ReflectionEngine¶
File: brain/agent/reflection_engine.py
Purpose¶
ReflectionEngine executes an optional mid-turn reflection step. During a
long tool-calling sequence, reflection asks the LLM to evaluate its own
progress and decide whether to continue or adjust its approach.
The engine is stateless: all turn-scoped objects are passed in per call. One instance can be reused across turns (and sessions).
Construction¶
engine = ReflectionEngine(
provider=provider, # LLMProvider — same provider used for main generation
thinking_manager=thinking, # ThinkingManager — scheduling and prompt building
callbacks=callbacks, # AgentCallbacks — on_reflection() callback
)
should_reflect() — Scheduling¶
Delegates directly to ThinkingManager.should_reflect():
| Condition | Should reflect? |
|---|---|
think_level == ThinkLevel.OFF |
No |
A tool error occurred this step (_tool_errors non-empty) |
Yes (if reflect_on_tool_error=True) |
Periodic interval (reflect_every > 0 and turn_count % reflect_every == 0) |
Yes |
| Otherwise | No |
reflect() — LLM Call¶
result: ReflectionResult = engine.reflect(
messages=messages, # Current conversation message list (read-only)
tool_results=state.tool_results, # Lightweight tool call feed
budget=budget, # TurnBudget — for claiming a slot and checking expiry
)
Budget Gate¶
if not budget.claim_reflection():
return ReflectionResult(reflection="[budget exhausted]", should_continue=True)
if budget.is_expired():
return ReflectionResult(reflection="[deadline expired]", should_continue=True)
A reflection slot is claimed atomically before the LLM call. If the budget is exhausted (e.g. 4 reflections already ran) or the deadline has passed, a stub result is returned immediately.
LLM Call¶
reflection_prompt = thinking_manager.get_reflection_prompt(messages, tool_results)
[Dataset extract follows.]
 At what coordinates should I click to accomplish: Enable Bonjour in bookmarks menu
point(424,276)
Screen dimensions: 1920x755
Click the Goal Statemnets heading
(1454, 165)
timeout_s = min(30, max(5, int(budget.remaining_s())))
result = provider.generate(
messages=[
{"role": "system", "content": _REFLECTION_SYSTEM},
{"role": "user", "content": reflection_prompt},
],
tools=[], # No tools during reflection
timeout_s=timeout_s,
)
The LLM call is:
- Wrapped in an OTEL span (secondbrain.agent.reflect)
- Capped at 30 seconds, or budget.remaining_s() if less (minimum 5s)
- Made with no tools — reflection is text-only
Outcome¶
On success:
thinking_manager.record_reflection(result) # clears tool_errors
callbacks.on_reflection(result) # UI notification
return ReflectionResult(reflection=text, should_continue=True)
On any exception:
should_continue is always True — reflection never terminates the turn loop.
ReflectionResult¶
@dataclass
class ReflectionResult:
reflection: str # LLM's self-assessment text
should_continue: bool = True
suggested_action: str | None = None
confidence: float = 0.7
Reflection System Prompt¶
_REFLECTION_SYSTEM = (
"You are a reflective assistant evaluating your own progress. "
"Be concise and honest about what is working and what needs improvement."
)
The user-facing reflection prompt (from ThinkingManager.get_reflection_prompt())
asks the LLM to consider:
1. What has been accomplished so far?
2. Are we on track to answer the user's question?
3. What information might still be missing?
4. Should we adjust the approach?
And lists the last 3 tool results as context.
Effect on the Turn¶
The reflection result is not injected into the main message list. It is:
- Passed to the on_reflection callback (for UI display).
- Stored in ThinkingManager._last_reflection for observability.
- Used to clear _tool_errors (so the same error doesn't trigger repeated reflections).
The turn loop always continues regardless of the reflection content.